By Daniel de la Calle
Richard Conniff wrote a brilliant piece last year titled “What are species worth? Putting a price on biodiversity” :
Had you ever heard about Prochlorococcus, a cyanobacteria responsible for 20% of the oxygen we breathe? It might have only been discovered 25 years ago, but was playing this vital role for all life forms during millions of them.
What about the yew tree? After thousands of years of use as raw material to fashion bows and spear heads, the yew was simply seen as a “trash tree” until the 1960s, when a chemical in its bark and leaves, taxol, became critical for cancer treatment. In 2009 those drug sales topped $1.6 billion.
When we cause a specie to decline we are completely unaware of how the apparently distant event is going to trickle down to us. Let’s consider the case of vultures in India during the 1990s: at that time local farmers started using diclofenac with their livestock, an anti-inflammatory medication to ease pain and fever. Unfortunately, vultures scavenging on animal carcasses accumulated large quantities of this drug and died of renal failure, which brought them close to extinction (in 15 years 96.8 to 99.9% disappeared). Feral dogs took the niche vacated by vultures and boomed to 9 million animals, which consequently lead to a radical increase in the number of dog bites on people. It is believed that an extra 48,000 people died from rabies, and if we were to put a monetary value to all those deaths, according to Conniff the loss of vultures cost India roughly $24 billion.
In another paragraph, while referring to the Pacific Northwest Coast, Mr. Conniff points out: “Our understanding is too primitive to say one species is important and another isn’t. Starfish are the dominant predator. So mussels normally crowd up along the high tide line, where starfish are less likely to chomp them. In one study, a biologist removed the starfish to see what would happen. The mussels soon crept down toward deeper water, crowding out other species. Within a few years, only eight of the 15 original species still lived in that neighborhood. For all their apparent cruelty, killer species can be a means of fostering biodiversity.”

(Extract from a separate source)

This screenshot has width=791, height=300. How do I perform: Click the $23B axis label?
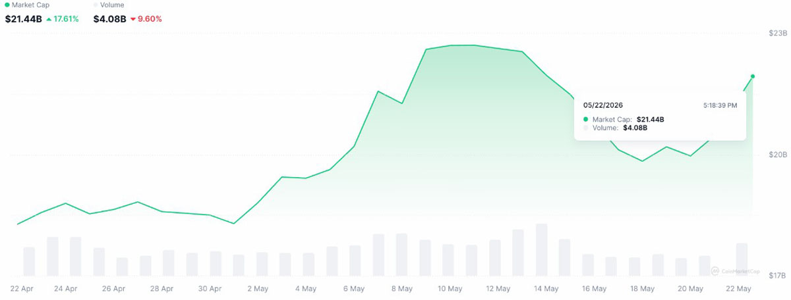click(778, 33)
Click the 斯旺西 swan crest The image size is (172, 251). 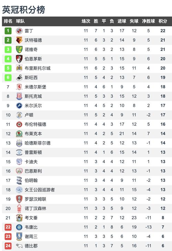coord(19,78)
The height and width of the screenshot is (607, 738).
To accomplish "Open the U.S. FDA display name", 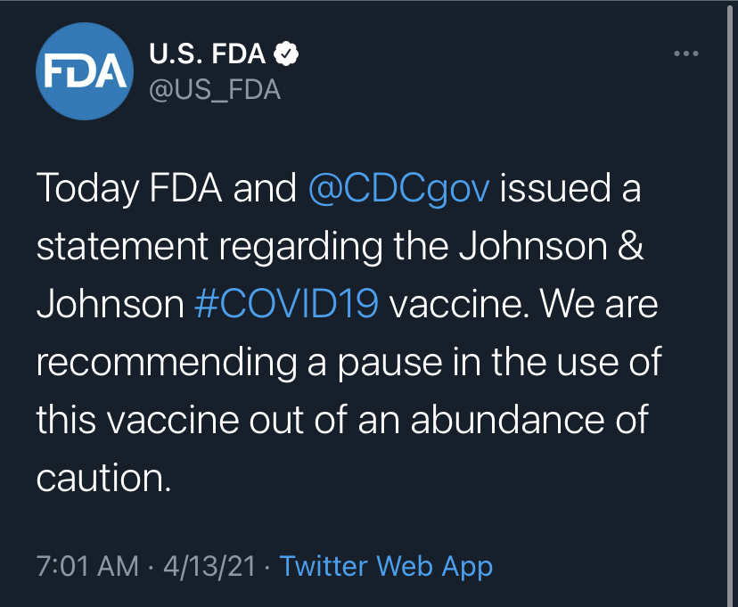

Ken Caldeira, Sven Huseby, some mussels and a starfish
Trying to convey the importance of nature writers and researchers have assessed the value of the Amazon jungle, of all the biomass in Africa, of the world’s fisheries and its reefs (the reefs for example have been estimated to be worth $30 billion per year in tourism, fisheries and coastal protection).
As we make our choices and put price tags on regions and environments two things worry me the most. The first is Connfill’s point with the mussel and starfish real fable, that we simply know too little and usually too late the intricacies amongst the network of living creatures and the environment to make any educated evaluation (keep in mind that about 1.8 million species have been described to this day, but another 10 to 50 million remain to be discovered) that will hold true through time. The second is that we are simply and brutally missing the point. I understand the desire to put things under a different light, to try to convey the pressing importance of our environmental concerns and efforts to that large portion of society that only wakes up from lethargy when some coins fall on the table, when we can talk business. I worry that by attempting to filter life through the eyes of Wall Street we are perverting a noble cause and handing it to the devil, drowning in the very source of the problem, right into what has brought us here: this current sacralization of economics. We mistakenly confuse our ability to alter the natural order of things with an immature sense of entitlement, a right to pursue in life and perceive evolution and progress solely as added comfort, luxury and wealth. Back when we could not transform nature in a broad scale our environment was respected, carefully listened to and revered; now that we have the ability to change the course of rivers, to exterminate most animal life on land and sea, to grow apples in the desert, when we have a chance to show our true colors, we fail pathetically, realize we are still in square one.